In each of these techniques, the goal is to find a lower-dimensional representation of the data that retains the important information. The reduced representation can then be used for further analysis or as input to a machine learning algorithm.
Feature engineering is the process of creating new features or transforming existing ones in order to improve the performance of machine learning models. Some popular techniques for feature engineering include:

Binning : Binning is the process of converting a continuous feature into a categorical feature by dividing the range of the feature into bins. This can be useful for dealing with non-linear relationships in the data.

One-hot encoding : One-hot encoding is a technique for converting categorical features into a numerical representation that can be used by machine learning algorithms. The idea is to convert each unique category into a new binary feature, with a value of 1 indicating the presence of that category and a value of 0 indicating its absence.

Polynomial features : Polynomial features are new features generated by raising the original features to a power and combining them in a polynomial expression. This can be useful for capturing non-linear relationships in the data.
Interaction features : Interaction features are new features generated by combining two or more existing features. This can be useful for capturing the combined effect of multiple features on the target variable.

Logarithmic transformation : Logarithmic transformation is a technique for transforming a feature by taking the logarithm of its values. This can be useful for reducing the skew in the distribution of the feature and improving the linearity of the relationship between the feature and the target variable.

Scaling and normalization : Scaling and normalization are techniques for transforming features so that they have similar ranges and distributions. This can be important for ensuring that the features have similar importance in the machine learning algorithms.

Aggregation : Aggregation is the process of summarizing data by aggregating it into a smaller number of features. This can be useful for reducing the noise in the data and improving the interpretability of the features.
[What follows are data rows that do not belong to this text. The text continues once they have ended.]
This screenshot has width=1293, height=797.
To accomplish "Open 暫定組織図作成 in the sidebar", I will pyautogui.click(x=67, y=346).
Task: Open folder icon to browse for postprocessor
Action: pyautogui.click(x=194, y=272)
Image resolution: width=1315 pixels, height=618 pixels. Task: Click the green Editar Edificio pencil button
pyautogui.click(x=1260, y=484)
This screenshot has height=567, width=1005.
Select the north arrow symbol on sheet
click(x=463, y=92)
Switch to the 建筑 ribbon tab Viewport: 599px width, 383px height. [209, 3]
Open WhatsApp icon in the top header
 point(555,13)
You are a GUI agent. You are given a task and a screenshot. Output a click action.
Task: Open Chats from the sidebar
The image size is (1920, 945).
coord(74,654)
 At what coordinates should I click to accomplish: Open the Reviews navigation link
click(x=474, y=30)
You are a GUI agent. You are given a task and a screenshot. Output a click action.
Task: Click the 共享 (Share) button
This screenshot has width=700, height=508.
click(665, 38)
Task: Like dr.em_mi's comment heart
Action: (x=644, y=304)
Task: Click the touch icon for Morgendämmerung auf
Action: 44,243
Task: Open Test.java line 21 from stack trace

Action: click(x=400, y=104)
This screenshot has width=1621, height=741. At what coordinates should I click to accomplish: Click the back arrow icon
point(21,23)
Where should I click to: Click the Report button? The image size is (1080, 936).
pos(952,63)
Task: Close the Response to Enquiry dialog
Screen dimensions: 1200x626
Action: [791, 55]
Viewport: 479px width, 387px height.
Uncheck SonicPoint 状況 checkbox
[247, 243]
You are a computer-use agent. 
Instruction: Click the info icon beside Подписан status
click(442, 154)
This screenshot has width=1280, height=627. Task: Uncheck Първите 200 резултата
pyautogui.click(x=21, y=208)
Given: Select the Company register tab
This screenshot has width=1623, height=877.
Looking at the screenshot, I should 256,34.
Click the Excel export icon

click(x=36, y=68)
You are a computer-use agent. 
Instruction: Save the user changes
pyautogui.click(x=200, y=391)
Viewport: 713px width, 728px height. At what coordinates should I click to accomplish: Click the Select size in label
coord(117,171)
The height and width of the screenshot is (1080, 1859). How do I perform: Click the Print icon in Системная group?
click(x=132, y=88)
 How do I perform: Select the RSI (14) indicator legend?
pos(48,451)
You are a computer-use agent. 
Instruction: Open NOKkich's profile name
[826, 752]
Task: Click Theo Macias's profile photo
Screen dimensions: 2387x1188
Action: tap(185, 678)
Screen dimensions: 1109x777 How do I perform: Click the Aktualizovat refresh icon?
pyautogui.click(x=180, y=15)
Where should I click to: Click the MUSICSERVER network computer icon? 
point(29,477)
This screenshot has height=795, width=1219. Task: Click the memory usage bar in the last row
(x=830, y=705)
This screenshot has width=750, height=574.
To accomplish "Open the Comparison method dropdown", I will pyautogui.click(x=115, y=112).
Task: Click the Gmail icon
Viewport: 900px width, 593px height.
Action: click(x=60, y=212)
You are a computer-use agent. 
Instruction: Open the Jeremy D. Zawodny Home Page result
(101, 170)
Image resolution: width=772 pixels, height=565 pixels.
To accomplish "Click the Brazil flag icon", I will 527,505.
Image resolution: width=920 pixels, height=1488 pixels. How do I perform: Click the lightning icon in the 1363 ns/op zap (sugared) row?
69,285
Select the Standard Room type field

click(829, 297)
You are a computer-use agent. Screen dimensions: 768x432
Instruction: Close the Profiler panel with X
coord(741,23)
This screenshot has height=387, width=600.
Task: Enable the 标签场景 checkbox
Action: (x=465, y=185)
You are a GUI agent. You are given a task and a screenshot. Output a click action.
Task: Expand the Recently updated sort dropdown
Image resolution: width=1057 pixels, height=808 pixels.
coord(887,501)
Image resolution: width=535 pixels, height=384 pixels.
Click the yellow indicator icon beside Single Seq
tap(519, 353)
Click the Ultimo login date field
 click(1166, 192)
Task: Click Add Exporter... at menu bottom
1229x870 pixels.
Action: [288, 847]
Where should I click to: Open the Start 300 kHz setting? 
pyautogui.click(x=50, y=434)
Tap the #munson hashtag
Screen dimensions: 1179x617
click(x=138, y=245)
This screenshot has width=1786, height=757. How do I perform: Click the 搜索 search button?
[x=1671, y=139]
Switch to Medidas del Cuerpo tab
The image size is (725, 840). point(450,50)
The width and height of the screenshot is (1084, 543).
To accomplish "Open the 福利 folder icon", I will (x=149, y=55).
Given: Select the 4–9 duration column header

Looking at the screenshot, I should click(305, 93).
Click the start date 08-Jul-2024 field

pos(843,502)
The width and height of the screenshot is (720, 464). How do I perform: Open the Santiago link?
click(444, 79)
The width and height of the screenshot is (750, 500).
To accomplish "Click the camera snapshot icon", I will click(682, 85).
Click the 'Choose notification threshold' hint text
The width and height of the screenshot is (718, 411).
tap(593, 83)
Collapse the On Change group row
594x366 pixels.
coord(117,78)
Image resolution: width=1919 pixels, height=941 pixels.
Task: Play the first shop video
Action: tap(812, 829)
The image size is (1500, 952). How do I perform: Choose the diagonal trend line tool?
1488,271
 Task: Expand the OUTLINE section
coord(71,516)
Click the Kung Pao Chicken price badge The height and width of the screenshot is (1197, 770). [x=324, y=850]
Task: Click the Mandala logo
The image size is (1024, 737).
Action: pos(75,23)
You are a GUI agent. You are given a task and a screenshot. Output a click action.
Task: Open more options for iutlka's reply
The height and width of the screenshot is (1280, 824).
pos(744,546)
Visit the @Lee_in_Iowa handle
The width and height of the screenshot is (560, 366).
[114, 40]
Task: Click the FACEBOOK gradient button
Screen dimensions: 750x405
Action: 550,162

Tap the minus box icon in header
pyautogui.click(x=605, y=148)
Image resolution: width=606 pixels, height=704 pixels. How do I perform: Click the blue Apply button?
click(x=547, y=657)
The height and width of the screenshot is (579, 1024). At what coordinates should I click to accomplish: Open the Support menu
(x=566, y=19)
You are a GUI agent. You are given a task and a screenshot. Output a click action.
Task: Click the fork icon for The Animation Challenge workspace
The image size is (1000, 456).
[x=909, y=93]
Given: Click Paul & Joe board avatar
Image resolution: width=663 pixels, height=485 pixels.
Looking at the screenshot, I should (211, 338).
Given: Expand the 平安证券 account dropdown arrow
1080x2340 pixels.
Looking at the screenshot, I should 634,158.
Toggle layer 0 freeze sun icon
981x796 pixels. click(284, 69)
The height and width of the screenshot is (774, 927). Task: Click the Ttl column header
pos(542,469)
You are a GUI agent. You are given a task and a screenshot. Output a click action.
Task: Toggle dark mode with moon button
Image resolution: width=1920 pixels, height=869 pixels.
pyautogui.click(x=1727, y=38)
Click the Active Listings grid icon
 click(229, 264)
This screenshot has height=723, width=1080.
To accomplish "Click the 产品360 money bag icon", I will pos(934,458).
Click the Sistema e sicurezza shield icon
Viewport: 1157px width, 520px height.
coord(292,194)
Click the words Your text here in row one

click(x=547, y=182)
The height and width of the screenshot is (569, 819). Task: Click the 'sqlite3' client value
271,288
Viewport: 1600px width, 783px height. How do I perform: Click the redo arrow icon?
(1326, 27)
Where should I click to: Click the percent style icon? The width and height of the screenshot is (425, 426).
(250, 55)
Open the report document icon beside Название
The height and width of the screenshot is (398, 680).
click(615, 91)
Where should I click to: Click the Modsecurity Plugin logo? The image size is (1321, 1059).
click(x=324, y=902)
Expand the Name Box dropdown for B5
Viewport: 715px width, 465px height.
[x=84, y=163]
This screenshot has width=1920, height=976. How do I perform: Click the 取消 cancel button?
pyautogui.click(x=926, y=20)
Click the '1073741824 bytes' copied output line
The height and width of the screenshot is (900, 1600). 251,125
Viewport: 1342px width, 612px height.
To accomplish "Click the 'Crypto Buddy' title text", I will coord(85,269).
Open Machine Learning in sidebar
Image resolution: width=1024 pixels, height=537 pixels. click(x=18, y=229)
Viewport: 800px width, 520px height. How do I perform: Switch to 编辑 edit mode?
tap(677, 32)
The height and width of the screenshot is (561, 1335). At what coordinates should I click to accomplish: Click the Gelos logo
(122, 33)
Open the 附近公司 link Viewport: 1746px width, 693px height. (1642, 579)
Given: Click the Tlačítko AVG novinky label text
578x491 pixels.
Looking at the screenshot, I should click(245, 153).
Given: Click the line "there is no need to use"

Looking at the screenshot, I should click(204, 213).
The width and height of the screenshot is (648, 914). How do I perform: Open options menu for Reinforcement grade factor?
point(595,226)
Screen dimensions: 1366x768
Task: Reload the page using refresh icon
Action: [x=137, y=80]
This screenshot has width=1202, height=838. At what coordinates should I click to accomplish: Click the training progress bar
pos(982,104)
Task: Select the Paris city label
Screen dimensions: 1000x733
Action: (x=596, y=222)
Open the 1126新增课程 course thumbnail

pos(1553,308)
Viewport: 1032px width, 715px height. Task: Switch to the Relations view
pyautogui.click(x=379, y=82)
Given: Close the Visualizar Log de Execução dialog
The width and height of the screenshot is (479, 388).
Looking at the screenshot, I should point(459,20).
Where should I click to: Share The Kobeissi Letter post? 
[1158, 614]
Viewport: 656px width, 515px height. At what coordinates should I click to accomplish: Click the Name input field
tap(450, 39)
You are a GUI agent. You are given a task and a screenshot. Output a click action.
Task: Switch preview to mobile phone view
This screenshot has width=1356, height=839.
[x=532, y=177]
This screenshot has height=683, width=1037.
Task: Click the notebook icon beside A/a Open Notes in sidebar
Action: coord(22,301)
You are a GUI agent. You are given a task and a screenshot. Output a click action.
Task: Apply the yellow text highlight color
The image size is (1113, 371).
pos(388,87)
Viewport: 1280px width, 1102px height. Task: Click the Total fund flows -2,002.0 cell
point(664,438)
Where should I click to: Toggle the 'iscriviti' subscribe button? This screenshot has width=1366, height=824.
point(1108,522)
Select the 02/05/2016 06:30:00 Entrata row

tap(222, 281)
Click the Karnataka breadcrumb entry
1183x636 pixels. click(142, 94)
These are just a few of the many techniques that can be used for feature engineering. The choice of technique will depend on the specific problem and the characteristics of the data. The goal of feature engineering is to create new features that capture the relationships and patterns in the data in a way that will improve the performance of the machine learning models.
Supervised learning is a machine learning paradigm where the algorithm is trained on labeled data, where the desired output is known for each input. The goal of supervised learning is to learn the mapping between inputs and outputs, and to make predictions about the output for new, unseen inputs. Supervised learning algorithms are trained by minimizing the difference between the predicted outputs and the actual outputs.

Reinforcement learning, on the other hand, is a type of machine learning where the algorithm learns to make decisions by taking actions in an environment to maximize a reward signal. In reinforcement learning, the algorithm does not receive labeled data, but instead receives feedback in the form of rewards or penalties based on the actions it takes. The goal of reinforcement learning is to learn a policy, which is a mapping from states to actions, that maximizes the cumulative reward over time.
* One key difference between the two paradigms is that in supervised learning the desired output is known, while in reinforcement learning the desired outcome is not known, and the algorithm must learn it through trial and error.

* Another difference is that in supervised learning the algorithm is trained on a fixed dataset, while in reinforcement learning the algorithm must continually interact with its environment to receive feedback and improve its policy.

In summary, supervised learning is best suited for problems where the desired output is known for each input, and the goal is to learn the mapping between inputs and outputs. Reinforcement learning is best suited for problems where the goal is to learn a policy that maximizes a reward signal in an environment through trial and error.